Des changements visibles après douze mois
Les chercheurs ont comparé deux groupes d’enfants d’un âge comparable : des élèves en première primaire et des enfants en troisième maternelle. Chaque enfant a été soumis à une série d’épreuves cognitives et à des examens d’imagerie cérébrale. Selon Floor Vandecruys, chercheuse post‑doctorale à la KU Leuven, cette conception expérimentale a permis de « distinguer l’effet de l’éducation de la maturation cérébrale normale ».
Chez les enfants ayant suivi une année de primaire, les équipes ont noté des modifications significatives, tant au niveau de l’activité que de la structure cérébrales. « Une année d’enseignement rend le cerveau plus réceptif aux mots et aux chiffres », souligne le professeur Bert De Smedt.
« Nous savons depuis longtemps que le cerveau est particulièrement plastique chez les jeunes enfants, mais cette étude démontre objectivement, pour la première fois, que notre cerveau se modifie lorsque nous apprenons de nouvelles choses. » — Bert De Smedt
Lecture vs calcul : des effets différenciés
Les chercheurs notent que l’effet de l’apprentissage est plus marqué pour la lecture que pour le calcul. Autrement dit, l’année de primaire semble accélérer la spécialisation cérébrale liée au traitement des mots davantage qu’à celui des nombres. Toutefois, ces évolutions ne sont pas uniformes : certaines régions cérébrales se modifient plus chez certains enfants que chez d’autres.

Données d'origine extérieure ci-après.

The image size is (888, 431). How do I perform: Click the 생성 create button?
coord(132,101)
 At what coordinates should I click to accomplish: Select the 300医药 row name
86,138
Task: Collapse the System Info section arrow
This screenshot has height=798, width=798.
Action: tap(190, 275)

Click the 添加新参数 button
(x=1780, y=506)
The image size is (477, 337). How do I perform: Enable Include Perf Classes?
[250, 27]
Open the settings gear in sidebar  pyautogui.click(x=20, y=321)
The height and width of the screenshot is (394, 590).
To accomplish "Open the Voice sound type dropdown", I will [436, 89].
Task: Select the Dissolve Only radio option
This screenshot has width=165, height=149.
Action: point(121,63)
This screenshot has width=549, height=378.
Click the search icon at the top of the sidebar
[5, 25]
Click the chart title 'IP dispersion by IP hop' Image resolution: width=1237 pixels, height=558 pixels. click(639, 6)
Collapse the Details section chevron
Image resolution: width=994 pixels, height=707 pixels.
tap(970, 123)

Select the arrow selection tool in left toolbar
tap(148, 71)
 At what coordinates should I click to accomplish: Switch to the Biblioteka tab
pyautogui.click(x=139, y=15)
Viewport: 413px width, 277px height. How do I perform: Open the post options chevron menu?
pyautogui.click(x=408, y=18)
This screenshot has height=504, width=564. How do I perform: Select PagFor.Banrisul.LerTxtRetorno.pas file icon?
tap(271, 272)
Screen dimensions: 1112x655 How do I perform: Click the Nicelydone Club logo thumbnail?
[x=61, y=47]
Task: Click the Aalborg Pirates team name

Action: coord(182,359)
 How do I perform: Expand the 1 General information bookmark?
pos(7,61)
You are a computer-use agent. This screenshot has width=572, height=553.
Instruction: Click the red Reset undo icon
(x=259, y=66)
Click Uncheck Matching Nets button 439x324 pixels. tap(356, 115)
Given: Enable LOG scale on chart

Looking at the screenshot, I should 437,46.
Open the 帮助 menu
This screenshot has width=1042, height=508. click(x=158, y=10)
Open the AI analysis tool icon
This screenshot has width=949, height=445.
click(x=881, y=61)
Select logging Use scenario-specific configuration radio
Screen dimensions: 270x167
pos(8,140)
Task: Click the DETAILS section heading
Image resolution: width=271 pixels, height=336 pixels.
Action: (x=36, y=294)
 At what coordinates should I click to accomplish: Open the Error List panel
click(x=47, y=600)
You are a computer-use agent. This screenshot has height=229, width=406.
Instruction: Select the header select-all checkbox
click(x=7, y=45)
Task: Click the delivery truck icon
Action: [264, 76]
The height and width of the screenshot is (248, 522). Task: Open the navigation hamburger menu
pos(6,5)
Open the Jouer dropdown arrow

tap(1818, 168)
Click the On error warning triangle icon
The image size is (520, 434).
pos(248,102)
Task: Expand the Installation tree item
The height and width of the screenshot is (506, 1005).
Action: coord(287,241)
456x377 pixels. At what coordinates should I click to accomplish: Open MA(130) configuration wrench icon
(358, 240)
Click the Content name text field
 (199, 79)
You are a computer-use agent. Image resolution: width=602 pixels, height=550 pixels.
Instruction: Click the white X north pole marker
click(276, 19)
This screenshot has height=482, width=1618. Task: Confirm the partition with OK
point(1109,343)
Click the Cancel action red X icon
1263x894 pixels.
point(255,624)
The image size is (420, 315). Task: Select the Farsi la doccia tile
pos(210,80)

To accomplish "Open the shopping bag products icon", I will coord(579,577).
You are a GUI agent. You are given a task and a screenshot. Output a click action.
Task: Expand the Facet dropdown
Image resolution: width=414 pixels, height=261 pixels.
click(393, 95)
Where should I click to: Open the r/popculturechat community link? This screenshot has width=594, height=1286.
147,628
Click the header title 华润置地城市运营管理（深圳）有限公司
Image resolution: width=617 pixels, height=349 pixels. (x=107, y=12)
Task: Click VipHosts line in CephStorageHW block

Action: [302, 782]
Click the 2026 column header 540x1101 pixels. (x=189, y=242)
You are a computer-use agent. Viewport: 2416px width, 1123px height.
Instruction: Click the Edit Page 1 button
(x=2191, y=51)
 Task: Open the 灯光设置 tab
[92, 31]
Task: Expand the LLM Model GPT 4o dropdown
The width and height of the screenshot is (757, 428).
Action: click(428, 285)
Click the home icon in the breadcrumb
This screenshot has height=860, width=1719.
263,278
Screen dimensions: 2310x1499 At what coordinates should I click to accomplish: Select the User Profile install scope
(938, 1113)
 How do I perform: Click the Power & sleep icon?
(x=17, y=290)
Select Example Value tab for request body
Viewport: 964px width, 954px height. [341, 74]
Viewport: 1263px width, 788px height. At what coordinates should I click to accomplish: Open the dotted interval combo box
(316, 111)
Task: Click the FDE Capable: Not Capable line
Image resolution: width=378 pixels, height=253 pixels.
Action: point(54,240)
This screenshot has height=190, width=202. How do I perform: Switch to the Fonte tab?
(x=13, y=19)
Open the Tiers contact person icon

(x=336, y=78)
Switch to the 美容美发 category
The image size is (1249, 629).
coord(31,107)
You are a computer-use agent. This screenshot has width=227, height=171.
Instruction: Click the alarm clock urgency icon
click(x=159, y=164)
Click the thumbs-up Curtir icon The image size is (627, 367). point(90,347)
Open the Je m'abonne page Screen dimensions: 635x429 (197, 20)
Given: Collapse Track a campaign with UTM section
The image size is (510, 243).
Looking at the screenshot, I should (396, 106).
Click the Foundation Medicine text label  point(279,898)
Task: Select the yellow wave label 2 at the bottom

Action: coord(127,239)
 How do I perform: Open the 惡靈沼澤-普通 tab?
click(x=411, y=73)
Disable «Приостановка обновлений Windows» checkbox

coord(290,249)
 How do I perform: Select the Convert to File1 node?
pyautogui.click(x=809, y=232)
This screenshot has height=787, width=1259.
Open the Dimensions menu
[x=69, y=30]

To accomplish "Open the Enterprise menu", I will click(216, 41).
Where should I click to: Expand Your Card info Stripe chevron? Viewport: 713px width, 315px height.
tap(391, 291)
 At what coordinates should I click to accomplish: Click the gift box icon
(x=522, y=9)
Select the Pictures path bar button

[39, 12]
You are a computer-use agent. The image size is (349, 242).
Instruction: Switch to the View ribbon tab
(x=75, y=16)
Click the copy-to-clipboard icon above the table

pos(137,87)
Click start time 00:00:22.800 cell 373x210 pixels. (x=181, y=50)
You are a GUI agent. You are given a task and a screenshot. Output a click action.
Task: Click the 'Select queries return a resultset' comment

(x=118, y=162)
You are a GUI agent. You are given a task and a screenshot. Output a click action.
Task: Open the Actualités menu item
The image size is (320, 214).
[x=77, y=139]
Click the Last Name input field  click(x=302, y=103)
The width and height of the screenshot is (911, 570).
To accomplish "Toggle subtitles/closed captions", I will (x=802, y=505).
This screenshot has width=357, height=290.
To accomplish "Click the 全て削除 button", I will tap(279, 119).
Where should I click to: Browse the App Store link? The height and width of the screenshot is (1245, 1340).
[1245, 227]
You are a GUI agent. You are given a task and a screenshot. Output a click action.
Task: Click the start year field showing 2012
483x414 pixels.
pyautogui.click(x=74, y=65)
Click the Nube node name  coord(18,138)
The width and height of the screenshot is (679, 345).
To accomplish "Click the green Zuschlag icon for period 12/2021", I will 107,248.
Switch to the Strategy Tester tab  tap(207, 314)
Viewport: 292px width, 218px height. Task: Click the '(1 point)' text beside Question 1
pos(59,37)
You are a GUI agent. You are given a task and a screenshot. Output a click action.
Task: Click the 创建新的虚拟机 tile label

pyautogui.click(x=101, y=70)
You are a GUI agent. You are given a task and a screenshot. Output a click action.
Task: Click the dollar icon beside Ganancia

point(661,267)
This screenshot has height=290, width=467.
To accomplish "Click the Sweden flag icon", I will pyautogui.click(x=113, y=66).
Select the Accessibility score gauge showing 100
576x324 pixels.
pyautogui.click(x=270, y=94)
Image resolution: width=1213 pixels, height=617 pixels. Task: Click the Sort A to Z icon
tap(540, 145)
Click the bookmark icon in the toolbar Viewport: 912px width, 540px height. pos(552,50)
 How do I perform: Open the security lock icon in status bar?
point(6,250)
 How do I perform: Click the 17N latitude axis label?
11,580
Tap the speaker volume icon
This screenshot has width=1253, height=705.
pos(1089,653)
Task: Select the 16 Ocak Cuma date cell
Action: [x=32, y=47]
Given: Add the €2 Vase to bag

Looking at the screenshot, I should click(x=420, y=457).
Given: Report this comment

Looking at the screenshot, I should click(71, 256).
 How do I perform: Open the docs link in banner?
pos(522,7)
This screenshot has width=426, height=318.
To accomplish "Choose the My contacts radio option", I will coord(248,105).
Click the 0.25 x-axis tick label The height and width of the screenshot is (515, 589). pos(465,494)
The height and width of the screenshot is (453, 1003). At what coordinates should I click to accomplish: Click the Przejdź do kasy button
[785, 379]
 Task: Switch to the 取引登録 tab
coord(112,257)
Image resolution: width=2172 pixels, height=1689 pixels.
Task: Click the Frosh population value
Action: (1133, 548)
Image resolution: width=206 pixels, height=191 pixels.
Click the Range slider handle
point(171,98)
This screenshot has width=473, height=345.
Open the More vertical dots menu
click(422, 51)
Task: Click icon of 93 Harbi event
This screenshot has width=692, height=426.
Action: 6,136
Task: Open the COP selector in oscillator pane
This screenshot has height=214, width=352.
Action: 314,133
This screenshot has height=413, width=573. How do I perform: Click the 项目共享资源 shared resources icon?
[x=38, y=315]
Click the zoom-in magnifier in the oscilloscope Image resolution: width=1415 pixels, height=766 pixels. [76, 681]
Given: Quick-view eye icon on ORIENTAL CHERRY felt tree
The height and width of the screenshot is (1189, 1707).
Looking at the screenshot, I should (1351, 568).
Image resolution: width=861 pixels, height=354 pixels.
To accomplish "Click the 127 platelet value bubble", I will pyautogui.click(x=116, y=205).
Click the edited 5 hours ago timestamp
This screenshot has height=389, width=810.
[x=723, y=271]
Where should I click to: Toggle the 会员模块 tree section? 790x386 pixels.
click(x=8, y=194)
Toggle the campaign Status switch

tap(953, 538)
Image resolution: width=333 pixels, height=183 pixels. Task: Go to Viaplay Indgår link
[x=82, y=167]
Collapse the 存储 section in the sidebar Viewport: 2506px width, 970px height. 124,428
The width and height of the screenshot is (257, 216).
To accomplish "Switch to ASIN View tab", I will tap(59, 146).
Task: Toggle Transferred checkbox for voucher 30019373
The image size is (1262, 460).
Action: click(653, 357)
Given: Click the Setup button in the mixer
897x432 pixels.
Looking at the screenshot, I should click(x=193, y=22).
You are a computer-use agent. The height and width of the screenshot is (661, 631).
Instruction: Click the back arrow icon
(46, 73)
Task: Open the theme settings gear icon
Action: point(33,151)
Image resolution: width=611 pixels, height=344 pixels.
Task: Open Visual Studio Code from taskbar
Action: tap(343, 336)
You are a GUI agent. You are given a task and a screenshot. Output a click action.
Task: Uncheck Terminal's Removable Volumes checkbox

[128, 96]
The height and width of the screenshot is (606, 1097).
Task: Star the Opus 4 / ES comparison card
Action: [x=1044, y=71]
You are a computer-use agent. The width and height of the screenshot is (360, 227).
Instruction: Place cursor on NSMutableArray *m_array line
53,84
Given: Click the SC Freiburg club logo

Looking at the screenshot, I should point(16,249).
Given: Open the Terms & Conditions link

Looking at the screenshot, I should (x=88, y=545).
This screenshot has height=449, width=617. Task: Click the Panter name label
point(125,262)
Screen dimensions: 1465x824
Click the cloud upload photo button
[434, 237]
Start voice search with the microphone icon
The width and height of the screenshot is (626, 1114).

- Groupe étudié : élèves de première primaire versus élèves de troisième maternelle.
- Méthodes : tests cognitifs et imagerie par résonance magnétique (IRM).
- Constat principal : changements significatifs d’activité et de structure cérébrales après une année scolaire.
Vers un meilleur dépistage des troubles d’apprentissage
Les auteurs insistent sur les applications possibles de ces résultats. En comprenant quelles régions se modifient avec l’apprentissage, il devient possible d’étudier « plus en détail les mécanismes sous‑jacents à certaines difficultés d’apprentissage comme la dyslexie et la dyscalculie », indiquent Floor Vandecruys et Bert De Smedt.
La suite de l’étude se concentrera sur « les enfants présentant un risque accru de problèmes d’apprentissage » et sur le rôle que peut jouer la plasticité de régions cérébrales spécifiques. L’objectif déclaré est d’aboutir, à terme, à une détection plus précoce de ces difficultés et à un soutien mieux ciblé pour les enfants concernés.
| Élément | Observation |
|---|---|
| Groupes comparés | 1re primaire vs 3e maternelle |
| Méthodologie | Tests cognitifs + IRM |
| Effet principal | Modification de l’activité et de la structure cérébrale après une année |
| Impact relatif | Effet plus important pour la lecture que pour le calcul |
Ces conclusions ont des implications concrètes pour les décideurs et les professionnels de l’éducation en Belgique. Si une seule année d’enseignement peut déjà orienter la spécialisation cérébrale, cela renforce l’importance des pratiques pédagogiques en début d’obligation scolaire et de l’accès précoce à des évaluations ciblées pour les enfants à risque.
Les auteurs précisent toutefois que les évolutions observées varient d’un enfant à l’autre. La recherche doit maintenant explorer pourquoi certains enfants montrent une plasticité plus marquée et comment cette variabilité influence l’apparition ou la persistance des difficultés d’apprentissage.
En attendant, cette étude belge conforte l’idée que l’école joue un rôle actif sur le développement cérébral, au‑delà de la seule maturation biologique, et ouvre la voie à des interventions éducatives et médicopsychologiques mieux informées.